Temperature Can Totally Make Or Break The Beer Brewing Process
You dialed in your homebrew recipe and managed to pull off the sparge and chill the wort without accidentally soaking yourself (or your brewing space). All the hard parts are done, and it's smooth sailing until bottling, right? Not if your fermentation temperatures are off.
Yeast is a living thing; it's what turns wort into beer, and it responds differently to different conditions. When yeast gets too cold, it goes dormant, and fermentation stops. When yeast gets too hot, it creates different flavors, or esters, particularly fruity ones. It can also stop producing ethanol — the alcohol type that's typical in beer — and start producing fusel alcohols like propanol and butanol; these types of alcohol are what give your booze a sharp burn. Off-track fermentation temperatures can have your beer tasting all wrong from unwanted flavors even if your recipe is spot on.
Kara Taylor, the yeast lab manager of White Labs, told the American Homebrewers' Association how different temperatures can produce different flavors in the same recipe: "When it's fermented at a lower temperature, the floral, fruity, spicy character of the saison is lower. When that saison is allowed to ferment higher or at room temperatures, we see a fruity, floral, bubblegum aroma." Depending on what you're going for, temperature can be a flavor tool at times. In a different strain, like an English ale yeast, Taylor says a too-hot fermentation can produce nail polish aromas and flavors. Much less pleasant to drink, and evident of improperly-managed temperatures.
What temperature should beer ferment at?
Temperature is so important that it's one of the main defining factors between an ale and a lager.
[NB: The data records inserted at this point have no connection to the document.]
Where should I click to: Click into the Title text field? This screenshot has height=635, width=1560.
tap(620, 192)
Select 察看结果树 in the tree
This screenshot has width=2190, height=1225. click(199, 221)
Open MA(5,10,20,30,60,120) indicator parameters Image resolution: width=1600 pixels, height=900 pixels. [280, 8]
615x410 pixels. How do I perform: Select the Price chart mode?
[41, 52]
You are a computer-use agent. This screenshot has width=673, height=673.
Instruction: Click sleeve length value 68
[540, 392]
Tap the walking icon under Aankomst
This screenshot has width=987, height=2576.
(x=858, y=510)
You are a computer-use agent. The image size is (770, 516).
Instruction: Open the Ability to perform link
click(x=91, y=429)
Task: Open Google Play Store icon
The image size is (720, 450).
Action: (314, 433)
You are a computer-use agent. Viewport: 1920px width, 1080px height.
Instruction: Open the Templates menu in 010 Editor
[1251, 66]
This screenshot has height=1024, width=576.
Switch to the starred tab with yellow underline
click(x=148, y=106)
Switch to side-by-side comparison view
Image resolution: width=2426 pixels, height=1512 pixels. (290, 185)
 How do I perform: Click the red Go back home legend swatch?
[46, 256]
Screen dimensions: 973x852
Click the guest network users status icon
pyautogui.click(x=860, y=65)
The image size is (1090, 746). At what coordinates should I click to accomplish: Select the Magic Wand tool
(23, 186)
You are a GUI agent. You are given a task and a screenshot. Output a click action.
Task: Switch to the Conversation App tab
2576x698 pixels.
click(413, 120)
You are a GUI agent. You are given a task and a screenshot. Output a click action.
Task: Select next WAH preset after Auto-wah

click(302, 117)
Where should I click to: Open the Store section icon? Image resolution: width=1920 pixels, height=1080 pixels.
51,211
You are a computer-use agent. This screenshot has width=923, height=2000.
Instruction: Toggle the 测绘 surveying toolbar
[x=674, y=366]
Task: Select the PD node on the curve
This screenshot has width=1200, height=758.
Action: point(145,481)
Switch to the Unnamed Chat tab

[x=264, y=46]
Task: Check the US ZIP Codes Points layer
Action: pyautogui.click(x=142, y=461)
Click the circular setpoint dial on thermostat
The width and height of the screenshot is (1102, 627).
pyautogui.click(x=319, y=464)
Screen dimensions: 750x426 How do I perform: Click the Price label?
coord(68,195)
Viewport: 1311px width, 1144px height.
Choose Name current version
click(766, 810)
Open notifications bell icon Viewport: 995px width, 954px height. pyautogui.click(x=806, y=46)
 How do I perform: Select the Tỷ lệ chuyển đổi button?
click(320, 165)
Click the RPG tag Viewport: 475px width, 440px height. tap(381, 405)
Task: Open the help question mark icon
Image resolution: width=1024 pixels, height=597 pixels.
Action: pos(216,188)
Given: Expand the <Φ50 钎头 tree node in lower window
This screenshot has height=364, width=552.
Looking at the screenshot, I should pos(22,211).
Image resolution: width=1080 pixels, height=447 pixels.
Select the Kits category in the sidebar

There are three stages where temps need to be managed carefully: Pitching (adding the yeast), primary fermentation, and secondary fermentation, which includes the diacetyl rest stage. It will depend entirely on what beer you're brewing and what yeast you're using.
Pitching temperatures vary depending on what yeast you're using. Lager yeasts should be pitched into cold wort between 46 degrees and 57 degrees Fahrenheit; pilsner 46-54 degrees; ale, wheat, and hefeweizen yeast into wort at 64-72 degrees; Belgian yeast at 68-77 degrees; sour yeast into wort between 70-81 degrees; and saison yeast between 75-84 degrees. Yeast gets to work very quickly after pitching, so getting the temperatures right from the start is critical.
For primary fermentation, ales should be fermented between 62 degrees and 75 degrees Fahrenheit, and lagers should ferment much colder, between 46 degrees and 58 degrees fermentation — unless you break temperature rules completely and make a kolsch instead. Wheat and Belgian-style beers can ferment anywhere between 62 and 85 degrees, depending on the flavors you want to develop with your yeast: Spicy notes or fruity notes.
Secondary fermentation is generally about controlling diacetyl, an unwanted compound produced naturally during fermentation that brewers expel by raising the temperatures 3-4 degrees from the primary fermentation temp. The temperature is then maintained for several days while the yeast absorbs the diacetyl.
How do you control fermentation temperatures?
Maintaining proper fermentation temperatures is critical for the whole fermentation stage, and because the wort will heat up as it ferments, it may require adjustments throughout the process. Controlling your fermentation temperatures can be hard if you're just starting out brewing beer. It's generally going to be warmer than a fridge (and you might not even be able to fit your carboy into the refrigerator) and cooler than ambient living space temperatures. Breweries use special equipment or keep the ambient temperature of fermentation rooms quite cold, but that's probably not reasonable for a home brewer.
If you have an unused fridge, you may be able to hack it to run at the correct temperature. Budget-friendly temperature control measures include water or ice baths and evaporative cooling systems like a wet cloth and fan, but these require frequent monitoring. If you need to keep your beer warm during fermentation, not cold, brewing supply companies sell electric heating wraps that go around your carboy.
If you really aren't in a place to control your fermentation temperatures, try using a compatible strain of yeast. Kara Taylor recommends a Norwegian yeast called "kveik," which includes some strains that are quick fermenting and don't create off-flavors at higher temperatures.